Here's my guess at what is desired. I simply replaced references to the root logger with references to PyTd's logger:

def _initLogging(self, logDir, logFile, logConsole, level, logRetention,
                 logMsgs):
    """Initialize UdaExec logging"""
    if not os.path.exists(logDir):
        os.makedirs(logDir)
    self._cleanupLogs(logDir, logRetention, logMsgs)
    self.logDir = os.path.realpath(logDir)
    self.logFile = os.path.join(self.logDir, logFile)
    formatter = logging.Formatter(
        "%(asctime)s - %(name)s - %(levelname)s - %(message)s")
    fh = logging.FileHandler(self.logFile, mode="a", encoding="utf8")
    fh.setFormatter(formatter)
    fh.setLevel(level)
    sh = logging.StreamHandler(sys.stdout)
    sh.setFormatter(formatter)
    sh.setLevel(level)
    logger.setLevel(level)
    logger.addHandler(fh)
    if logConsole:
        logger.addHandler(sh)
    sys.excepthook = handleUncaughtException

This keeps PyTd from affecting logging from elsewhere in the app because it doesn't install the handlers on the root logger.

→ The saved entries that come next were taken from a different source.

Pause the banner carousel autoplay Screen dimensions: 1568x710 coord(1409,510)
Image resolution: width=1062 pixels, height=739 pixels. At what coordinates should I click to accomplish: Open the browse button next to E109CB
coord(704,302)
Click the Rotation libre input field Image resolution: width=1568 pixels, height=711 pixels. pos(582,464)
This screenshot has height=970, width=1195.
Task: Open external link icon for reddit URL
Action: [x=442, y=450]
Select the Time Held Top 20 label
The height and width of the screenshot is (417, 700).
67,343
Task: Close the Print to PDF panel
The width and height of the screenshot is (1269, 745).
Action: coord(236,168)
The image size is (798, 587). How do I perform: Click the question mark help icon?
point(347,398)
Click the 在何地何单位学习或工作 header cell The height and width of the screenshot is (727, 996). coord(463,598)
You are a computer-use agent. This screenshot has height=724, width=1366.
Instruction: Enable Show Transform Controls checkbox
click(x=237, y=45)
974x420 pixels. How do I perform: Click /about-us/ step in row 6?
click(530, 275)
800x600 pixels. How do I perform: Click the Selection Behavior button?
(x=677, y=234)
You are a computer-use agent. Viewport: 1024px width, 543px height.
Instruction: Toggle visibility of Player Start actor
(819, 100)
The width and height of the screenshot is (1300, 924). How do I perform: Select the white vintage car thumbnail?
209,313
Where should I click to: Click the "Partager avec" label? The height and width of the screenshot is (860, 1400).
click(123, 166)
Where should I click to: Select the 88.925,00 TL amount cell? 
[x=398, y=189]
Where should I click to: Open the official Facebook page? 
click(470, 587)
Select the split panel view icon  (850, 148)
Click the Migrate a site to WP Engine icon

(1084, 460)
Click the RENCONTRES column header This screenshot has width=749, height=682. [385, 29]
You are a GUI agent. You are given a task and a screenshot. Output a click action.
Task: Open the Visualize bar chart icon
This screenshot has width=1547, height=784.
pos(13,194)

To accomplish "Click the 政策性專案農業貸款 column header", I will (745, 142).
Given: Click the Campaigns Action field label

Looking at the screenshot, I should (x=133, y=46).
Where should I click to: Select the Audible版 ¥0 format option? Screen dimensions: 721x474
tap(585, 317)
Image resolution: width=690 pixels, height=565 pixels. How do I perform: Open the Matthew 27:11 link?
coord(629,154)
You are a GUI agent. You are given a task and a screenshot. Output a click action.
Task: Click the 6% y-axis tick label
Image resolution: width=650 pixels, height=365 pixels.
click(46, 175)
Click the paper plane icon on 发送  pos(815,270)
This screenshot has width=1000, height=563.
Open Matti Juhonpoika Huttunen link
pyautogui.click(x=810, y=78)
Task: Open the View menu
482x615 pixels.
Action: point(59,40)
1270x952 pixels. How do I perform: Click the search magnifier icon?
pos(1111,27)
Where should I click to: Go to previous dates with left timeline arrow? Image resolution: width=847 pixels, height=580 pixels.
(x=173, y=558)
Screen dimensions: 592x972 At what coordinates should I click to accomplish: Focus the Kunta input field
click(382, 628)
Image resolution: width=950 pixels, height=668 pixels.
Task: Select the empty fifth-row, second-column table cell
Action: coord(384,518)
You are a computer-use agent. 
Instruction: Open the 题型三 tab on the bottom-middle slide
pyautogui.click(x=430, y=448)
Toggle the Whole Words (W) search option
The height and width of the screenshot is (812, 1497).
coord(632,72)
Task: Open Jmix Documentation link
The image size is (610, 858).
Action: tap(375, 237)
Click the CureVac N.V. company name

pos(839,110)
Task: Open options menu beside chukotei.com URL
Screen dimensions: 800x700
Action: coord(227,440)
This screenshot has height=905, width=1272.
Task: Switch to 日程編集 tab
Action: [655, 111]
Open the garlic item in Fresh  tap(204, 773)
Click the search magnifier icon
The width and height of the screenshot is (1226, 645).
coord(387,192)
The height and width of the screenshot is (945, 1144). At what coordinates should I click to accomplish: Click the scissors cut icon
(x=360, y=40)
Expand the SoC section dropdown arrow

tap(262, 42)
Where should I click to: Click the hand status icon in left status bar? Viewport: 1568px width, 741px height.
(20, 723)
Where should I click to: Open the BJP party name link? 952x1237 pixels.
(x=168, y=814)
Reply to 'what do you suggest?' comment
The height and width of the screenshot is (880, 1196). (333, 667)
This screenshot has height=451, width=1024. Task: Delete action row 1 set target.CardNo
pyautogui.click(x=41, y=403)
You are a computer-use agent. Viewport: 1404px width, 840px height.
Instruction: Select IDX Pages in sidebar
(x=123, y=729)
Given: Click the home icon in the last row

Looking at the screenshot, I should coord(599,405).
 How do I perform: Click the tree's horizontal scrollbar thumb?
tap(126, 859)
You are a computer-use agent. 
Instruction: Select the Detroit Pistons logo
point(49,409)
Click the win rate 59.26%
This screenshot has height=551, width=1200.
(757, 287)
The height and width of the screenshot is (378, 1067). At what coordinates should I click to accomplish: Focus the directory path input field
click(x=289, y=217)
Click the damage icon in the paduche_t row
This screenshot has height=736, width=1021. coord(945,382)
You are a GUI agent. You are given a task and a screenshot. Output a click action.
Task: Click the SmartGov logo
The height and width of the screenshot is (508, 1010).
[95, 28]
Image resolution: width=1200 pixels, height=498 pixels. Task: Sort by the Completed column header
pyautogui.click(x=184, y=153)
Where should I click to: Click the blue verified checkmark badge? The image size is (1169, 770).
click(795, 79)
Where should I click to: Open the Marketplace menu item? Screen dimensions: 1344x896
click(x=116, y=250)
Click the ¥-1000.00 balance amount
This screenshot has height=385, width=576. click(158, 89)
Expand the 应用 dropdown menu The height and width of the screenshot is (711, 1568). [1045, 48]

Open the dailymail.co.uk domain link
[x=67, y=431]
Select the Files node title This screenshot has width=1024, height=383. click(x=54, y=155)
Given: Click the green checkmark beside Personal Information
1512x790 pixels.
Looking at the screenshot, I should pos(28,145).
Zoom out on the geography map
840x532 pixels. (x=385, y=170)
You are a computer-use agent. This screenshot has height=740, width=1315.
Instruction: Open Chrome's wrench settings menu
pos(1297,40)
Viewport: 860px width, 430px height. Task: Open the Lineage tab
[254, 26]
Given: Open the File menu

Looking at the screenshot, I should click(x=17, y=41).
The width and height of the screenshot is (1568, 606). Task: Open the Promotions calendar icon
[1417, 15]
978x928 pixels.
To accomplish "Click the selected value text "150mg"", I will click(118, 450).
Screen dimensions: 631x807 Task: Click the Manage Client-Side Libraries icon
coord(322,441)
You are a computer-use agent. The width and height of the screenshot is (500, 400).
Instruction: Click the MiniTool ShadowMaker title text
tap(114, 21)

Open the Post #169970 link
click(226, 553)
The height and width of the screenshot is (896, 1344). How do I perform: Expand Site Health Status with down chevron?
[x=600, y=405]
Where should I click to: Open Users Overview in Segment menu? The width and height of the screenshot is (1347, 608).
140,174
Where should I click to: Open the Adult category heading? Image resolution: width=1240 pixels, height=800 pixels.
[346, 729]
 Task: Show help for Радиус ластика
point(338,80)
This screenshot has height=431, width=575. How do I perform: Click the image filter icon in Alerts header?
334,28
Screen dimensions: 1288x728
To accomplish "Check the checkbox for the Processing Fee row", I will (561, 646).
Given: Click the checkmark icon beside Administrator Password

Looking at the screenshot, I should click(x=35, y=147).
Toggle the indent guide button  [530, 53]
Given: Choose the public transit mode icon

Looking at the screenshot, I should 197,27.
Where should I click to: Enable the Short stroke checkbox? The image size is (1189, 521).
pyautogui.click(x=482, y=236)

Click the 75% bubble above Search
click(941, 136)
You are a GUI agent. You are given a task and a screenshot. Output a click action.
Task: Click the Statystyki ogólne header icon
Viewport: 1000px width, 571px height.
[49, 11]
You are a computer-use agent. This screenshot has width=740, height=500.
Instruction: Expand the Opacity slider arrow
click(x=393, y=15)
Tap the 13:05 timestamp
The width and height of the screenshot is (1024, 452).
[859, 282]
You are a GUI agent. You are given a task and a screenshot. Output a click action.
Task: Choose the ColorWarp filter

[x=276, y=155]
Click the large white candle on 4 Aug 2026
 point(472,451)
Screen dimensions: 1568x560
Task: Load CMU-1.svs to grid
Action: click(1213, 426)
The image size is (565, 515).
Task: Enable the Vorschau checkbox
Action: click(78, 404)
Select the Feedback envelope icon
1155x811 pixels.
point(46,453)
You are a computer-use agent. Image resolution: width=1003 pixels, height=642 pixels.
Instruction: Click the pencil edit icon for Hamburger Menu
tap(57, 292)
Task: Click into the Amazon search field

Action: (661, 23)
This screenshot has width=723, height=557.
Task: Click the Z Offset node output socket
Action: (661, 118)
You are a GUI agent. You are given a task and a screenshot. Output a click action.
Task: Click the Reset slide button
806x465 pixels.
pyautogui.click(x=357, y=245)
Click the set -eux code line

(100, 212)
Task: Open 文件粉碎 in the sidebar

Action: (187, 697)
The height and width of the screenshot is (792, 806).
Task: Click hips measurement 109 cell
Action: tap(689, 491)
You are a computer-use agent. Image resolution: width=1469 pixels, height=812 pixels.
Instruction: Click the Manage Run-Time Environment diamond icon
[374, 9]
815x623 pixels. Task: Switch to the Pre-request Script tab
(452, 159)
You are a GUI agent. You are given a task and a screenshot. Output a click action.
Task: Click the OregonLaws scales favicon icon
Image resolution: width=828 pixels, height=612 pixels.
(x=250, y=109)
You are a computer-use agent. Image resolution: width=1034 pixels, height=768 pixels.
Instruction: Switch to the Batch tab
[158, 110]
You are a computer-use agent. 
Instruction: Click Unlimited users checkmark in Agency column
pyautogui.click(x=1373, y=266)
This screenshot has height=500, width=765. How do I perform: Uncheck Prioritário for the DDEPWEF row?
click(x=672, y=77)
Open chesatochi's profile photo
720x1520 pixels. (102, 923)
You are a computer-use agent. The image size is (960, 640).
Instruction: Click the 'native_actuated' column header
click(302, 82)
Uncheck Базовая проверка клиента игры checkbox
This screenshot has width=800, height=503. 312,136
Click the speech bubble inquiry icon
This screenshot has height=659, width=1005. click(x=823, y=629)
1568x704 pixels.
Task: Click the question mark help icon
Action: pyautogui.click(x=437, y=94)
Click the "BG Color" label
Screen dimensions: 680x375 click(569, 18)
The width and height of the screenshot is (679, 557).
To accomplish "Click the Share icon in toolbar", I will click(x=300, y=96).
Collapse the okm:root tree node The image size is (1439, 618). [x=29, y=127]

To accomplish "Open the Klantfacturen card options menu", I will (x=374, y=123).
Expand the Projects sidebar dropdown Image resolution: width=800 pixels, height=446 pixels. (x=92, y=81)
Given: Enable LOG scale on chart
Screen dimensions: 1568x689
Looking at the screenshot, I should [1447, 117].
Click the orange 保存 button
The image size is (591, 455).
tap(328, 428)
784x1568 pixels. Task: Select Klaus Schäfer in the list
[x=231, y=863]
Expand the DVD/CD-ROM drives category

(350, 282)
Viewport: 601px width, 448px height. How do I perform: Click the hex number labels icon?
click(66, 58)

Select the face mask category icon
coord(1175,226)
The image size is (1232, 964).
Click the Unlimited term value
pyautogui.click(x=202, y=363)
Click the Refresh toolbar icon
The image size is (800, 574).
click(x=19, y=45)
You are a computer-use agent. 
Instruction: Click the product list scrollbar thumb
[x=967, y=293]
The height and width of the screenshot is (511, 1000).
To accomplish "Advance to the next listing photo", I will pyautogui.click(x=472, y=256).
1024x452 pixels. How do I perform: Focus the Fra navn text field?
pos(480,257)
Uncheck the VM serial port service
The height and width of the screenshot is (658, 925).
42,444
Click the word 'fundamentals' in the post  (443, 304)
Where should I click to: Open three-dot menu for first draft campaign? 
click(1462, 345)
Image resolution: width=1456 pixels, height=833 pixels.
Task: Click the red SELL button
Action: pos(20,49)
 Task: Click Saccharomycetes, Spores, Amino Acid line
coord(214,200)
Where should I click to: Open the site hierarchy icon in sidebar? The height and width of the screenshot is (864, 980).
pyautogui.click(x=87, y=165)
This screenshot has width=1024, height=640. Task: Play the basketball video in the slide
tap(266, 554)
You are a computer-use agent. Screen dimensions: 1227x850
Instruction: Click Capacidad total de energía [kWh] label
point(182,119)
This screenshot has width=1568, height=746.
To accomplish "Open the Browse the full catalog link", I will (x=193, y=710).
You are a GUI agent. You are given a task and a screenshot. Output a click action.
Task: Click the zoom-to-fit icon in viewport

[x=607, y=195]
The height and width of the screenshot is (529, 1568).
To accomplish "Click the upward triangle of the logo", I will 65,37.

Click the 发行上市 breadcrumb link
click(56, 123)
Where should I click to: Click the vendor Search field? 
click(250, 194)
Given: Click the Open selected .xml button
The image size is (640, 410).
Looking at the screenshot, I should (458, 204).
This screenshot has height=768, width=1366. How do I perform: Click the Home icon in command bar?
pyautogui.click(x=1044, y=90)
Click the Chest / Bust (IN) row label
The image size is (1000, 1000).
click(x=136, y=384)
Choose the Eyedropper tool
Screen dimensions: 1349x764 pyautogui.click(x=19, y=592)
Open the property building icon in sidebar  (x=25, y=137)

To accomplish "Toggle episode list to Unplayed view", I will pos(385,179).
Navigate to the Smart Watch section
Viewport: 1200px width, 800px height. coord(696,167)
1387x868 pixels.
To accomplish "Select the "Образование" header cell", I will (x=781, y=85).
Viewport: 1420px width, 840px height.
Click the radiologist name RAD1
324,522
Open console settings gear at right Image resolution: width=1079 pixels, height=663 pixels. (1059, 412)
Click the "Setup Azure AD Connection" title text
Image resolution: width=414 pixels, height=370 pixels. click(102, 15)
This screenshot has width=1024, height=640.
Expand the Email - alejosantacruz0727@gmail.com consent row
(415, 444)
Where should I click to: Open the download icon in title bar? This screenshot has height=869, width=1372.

Instead, it installs them on PyTd's logger. I believe this means that all PyTd messages will be "handled" (in the logging sense) identically to how they were before, except at the proper logging hierarchy level (PyTd's level) rather than the root logger level. I really think this is the preferred paradigm, but I admit I am no logging expert.

I ran this code and got the desired behavior in the one scenario I tested.

ShaunCurrier commented 8 years ago

Perhaps in my above code, the logger should be the teradata logger, not the teradata.udaexec logger, so that it would affect the teradata.tdodbc logger as well.

I'm also suspecting that logLevel should be set regardless of whether or not configureLogging is true. This would enable the fix for #37 to be utilized even without configureLogging = True.

escheie commented 8 years ago

If your having UdaExec configuring the logging subsystem (e.g. log to console, log to file), then why should it not configure the log level for the root logger? The root log level is WARNING by default. If UdaExec does not configure the root log level, then any other application specific loggers, unless independently configured would also only log at WARNING level.

The most common use for using PyTd is to write SQL scripts to perform some functionality. If a user defines a logger in their SQL Script, then they also want those log messages to appear in the logs. Setting the log level on the root logger enables this to happen.

If you or another import of your program is configuring logging, then just set configureLogging = False. That was the purpose of providing a way to disable UdaExec auto configuration of logging.

If your use case is to set the root log level to one value but the teradata loggers to another, then you can simply call logging.getLogger("teradata").setLevel(logging.XXXXXX) to set the log level of the teradata loggers to whatever you want.

I'm removing the calls to setLevel on the log handlers. I'm also going to add a check if loglevel == logging.NOTSET, and not call set logger on the root logger. This way, you can still have UdaExec create the console and file log handlers but not change the root log level.